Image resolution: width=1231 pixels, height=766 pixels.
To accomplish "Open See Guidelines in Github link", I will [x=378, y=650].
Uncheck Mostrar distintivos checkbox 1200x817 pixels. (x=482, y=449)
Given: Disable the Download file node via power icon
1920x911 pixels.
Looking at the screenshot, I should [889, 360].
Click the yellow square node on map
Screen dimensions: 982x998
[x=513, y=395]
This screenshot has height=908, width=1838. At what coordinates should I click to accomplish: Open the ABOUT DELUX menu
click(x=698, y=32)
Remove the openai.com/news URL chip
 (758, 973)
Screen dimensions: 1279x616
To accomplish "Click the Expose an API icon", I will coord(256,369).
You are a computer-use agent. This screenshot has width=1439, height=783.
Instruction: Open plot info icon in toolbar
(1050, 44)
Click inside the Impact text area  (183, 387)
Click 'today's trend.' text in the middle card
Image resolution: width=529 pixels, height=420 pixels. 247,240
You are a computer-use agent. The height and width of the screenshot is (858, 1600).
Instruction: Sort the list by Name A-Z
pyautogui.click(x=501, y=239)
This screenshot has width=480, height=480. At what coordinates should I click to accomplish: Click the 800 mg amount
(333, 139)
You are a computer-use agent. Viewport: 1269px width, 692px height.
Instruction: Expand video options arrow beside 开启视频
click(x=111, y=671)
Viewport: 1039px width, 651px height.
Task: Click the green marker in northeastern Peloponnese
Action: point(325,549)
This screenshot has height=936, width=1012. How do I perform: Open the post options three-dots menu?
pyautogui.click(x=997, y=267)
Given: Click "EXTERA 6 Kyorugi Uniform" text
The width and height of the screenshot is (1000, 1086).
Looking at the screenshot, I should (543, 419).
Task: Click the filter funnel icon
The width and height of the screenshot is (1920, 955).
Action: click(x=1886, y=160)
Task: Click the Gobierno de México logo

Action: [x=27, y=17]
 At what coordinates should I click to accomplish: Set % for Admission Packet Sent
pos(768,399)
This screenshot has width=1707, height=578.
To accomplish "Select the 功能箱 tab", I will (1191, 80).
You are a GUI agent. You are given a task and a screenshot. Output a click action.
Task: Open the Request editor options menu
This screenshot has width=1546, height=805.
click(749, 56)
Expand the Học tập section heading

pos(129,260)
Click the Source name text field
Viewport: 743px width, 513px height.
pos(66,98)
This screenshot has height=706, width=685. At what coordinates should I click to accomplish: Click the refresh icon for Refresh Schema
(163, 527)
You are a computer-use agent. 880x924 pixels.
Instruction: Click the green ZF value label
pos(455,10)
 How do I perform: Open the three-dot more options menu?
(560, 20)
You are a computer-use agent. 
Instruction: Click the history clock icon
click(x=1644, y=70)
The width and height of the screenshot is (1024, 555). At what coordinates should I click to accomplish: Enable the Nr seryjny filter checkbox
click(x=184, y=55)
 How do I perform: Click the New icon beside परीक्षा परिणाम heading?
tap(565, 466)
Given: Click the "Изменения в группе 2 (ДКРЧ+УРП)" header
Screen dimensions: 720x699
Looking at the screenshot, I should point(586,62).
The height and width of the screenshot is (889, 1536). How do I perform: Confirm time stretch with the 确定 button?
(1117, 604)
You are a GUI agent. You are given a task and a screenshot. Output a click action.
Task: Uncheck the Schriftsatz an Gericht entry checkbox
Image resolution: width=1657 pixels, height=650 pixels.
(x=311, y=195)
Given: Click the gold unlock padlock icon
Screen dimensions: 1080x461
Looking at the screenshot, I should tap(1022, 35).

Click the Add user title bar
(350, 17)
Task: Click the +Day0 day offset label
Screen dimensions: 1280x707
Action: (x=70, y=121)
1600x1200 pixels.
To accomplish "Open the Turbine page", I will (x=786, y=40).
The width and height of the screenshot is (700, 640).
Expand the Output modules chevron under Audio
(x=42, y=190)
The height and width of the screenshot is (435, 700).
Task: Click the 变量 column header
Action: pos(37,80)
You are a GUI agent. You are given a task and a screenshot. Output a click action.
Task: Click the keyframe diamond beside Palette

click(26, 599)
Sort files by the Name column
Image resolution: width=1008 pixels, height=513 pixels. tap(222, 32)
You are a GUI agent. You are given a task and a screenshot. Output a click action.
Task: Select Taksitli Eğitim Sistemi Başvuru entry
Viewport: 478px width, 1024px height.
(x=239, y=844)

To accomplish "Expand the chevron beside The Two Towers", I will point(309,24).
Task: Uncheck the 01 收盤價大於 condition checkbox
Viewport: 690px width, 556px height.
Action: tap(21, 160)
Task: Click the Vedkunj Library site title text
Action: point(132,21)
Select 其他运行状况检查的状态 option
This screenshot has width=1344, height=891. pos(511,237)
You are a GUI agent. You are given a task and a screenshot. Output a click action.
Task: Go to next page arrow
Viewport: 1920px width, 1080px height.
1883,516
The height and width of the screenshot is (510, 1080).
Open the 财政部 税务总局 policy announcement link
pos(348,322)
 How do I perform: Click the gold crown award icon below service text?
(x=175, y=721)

═══

[The task]:
Working from the material above, retype exactly the lines from the one with "Remove the openai.com/news URL chip" through the one with "You are a computer-use agent. Viewport: 1269px", both included, and only those lines.

[Exercise output]:
Remove the openai.com/news URL chip
 (758, 973)
Screen dimensions: 1279x616
To accomplish "Click the Expose an API icon", I will coord(256,369).
You are a computer-use agent. This screenshot has width=1439, height=783.
Instruction: Open plot info icon in toolbar
(1050, 44)
Click inside the Impact text area  (183, 387)
Click 'today's trend.' text in the middle card
Image resolution: width=529 pixels, height=420 pixels. 247,240
You are a computer-use agent. The height and width of the screenshot is (858, 1600).
Instruction: Sort the list by Name A-Z
pyautogui.click(x=501, y=239)
This screenshot has width=480, height=480. At what coordinates should I click to accomplish: Click the 800 mg amount
(333, 139)
You are a computer-use agent. Viewport: 1269px width, 692px height.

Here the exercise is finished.